▸ **Task**
Your answer should consist of all lines in the listing that hold the word "screenshot".

▸ **Input data**
Start of Block
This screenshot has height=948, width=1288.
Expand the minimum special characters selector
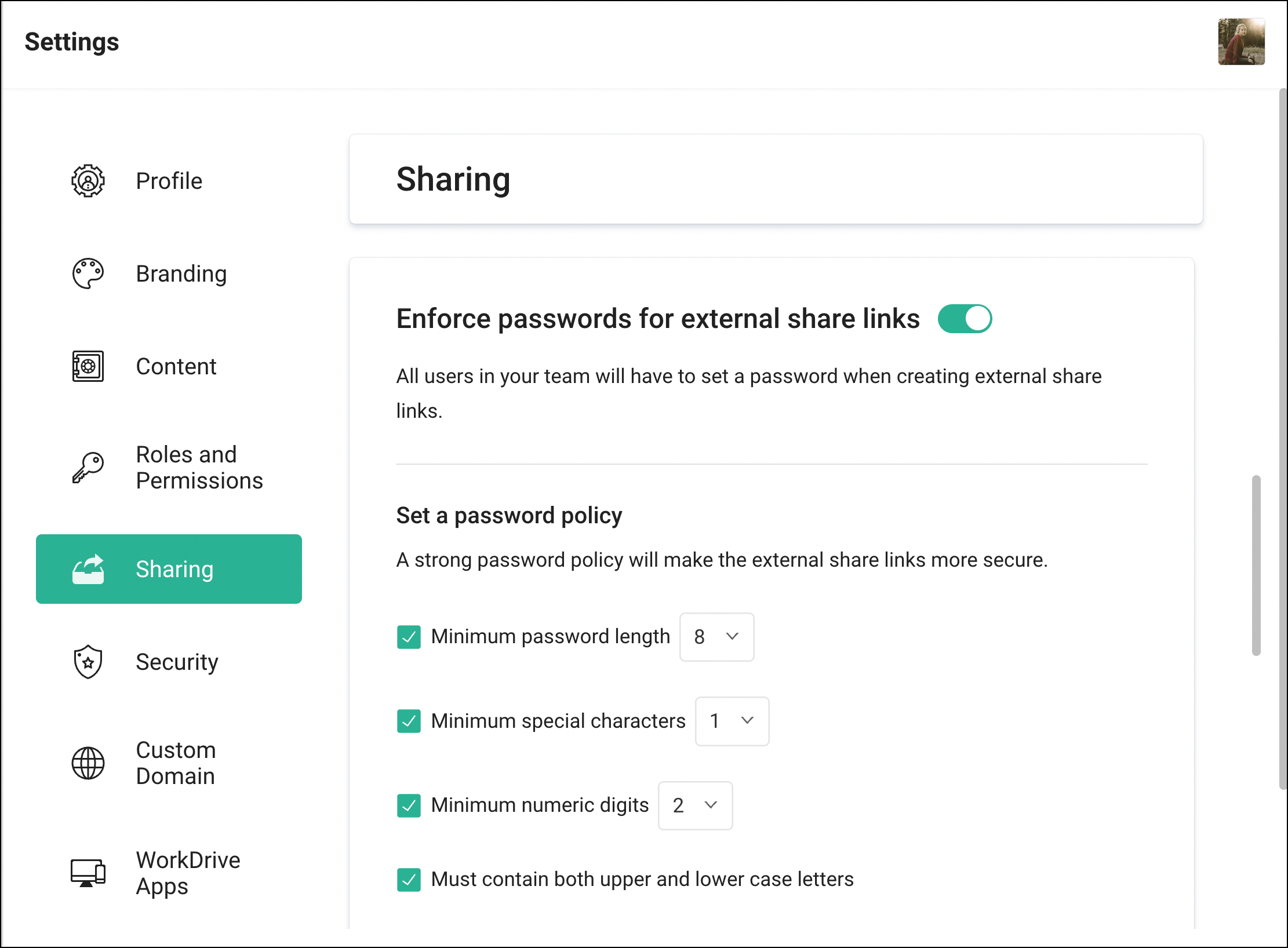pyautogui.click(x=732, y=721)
End of Block
Start of Block
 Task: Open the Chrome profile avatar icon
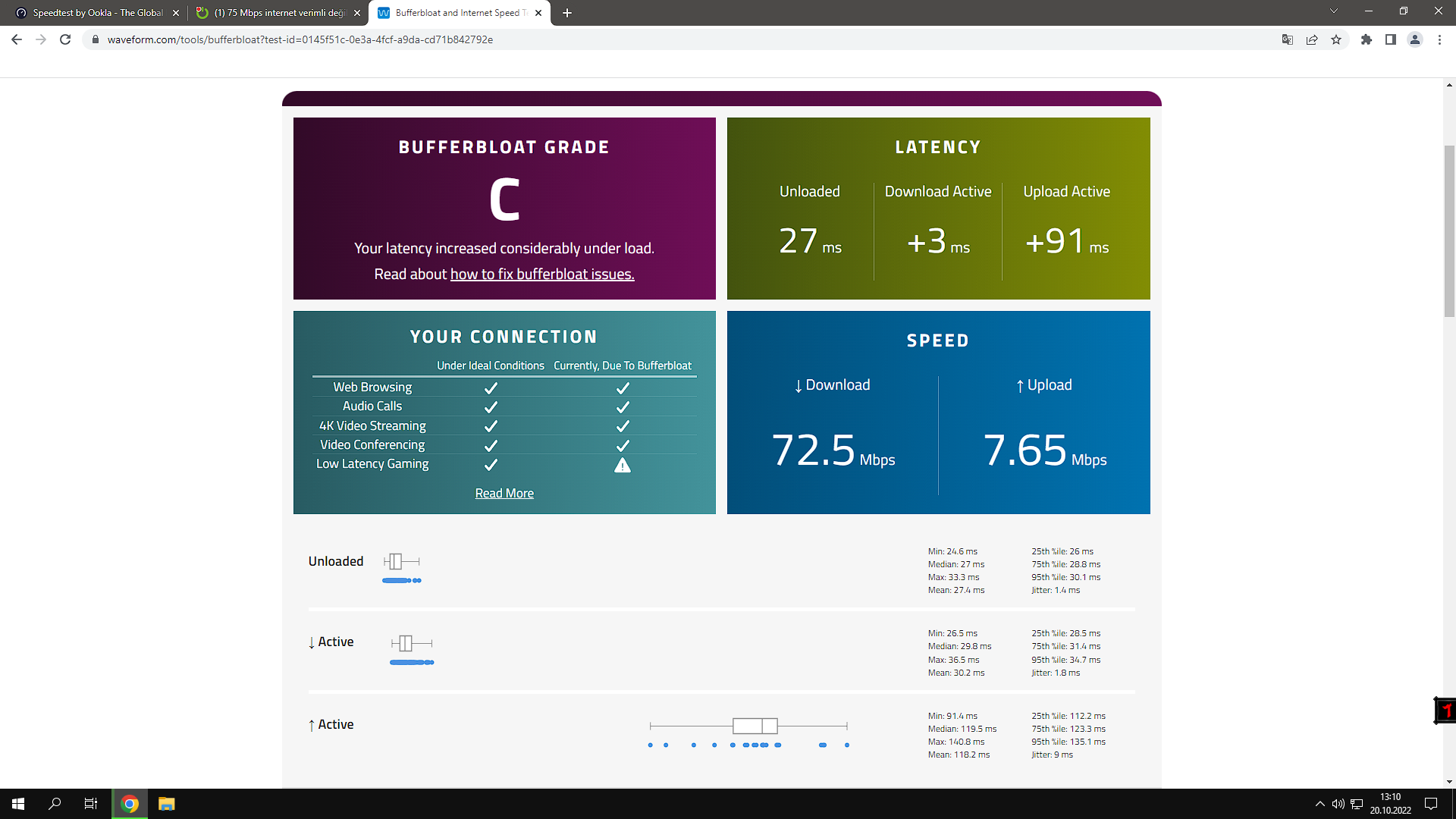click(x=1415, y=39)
End of Block
Start of Block
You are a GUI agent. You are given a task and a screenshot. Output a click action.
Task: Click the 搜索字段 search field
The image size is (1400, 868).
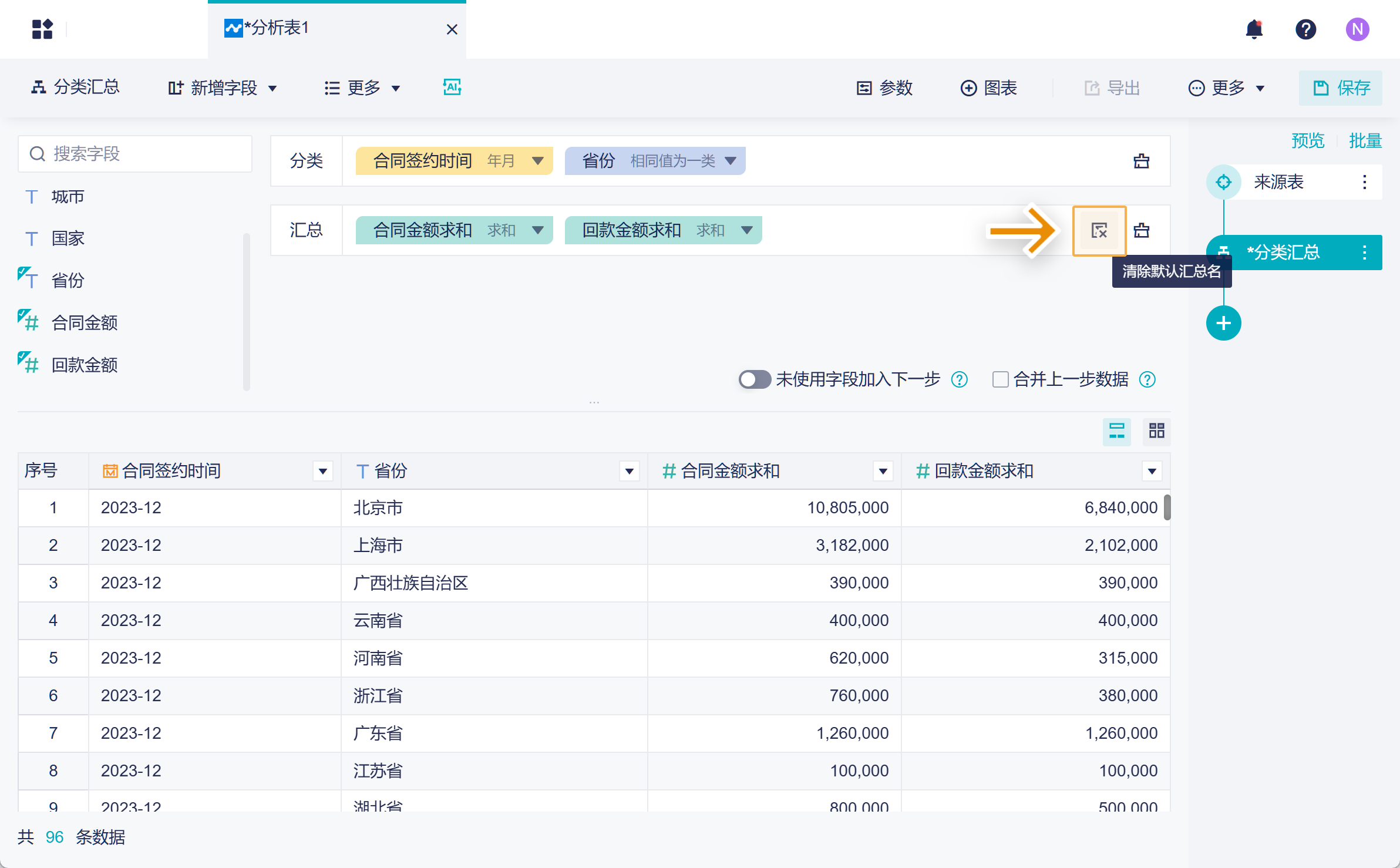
End of Block
▸ **Result below**
This screenshot has height=948, width=1288.
You are a GUI agent. You are given a task and a screenshot. Output a click action.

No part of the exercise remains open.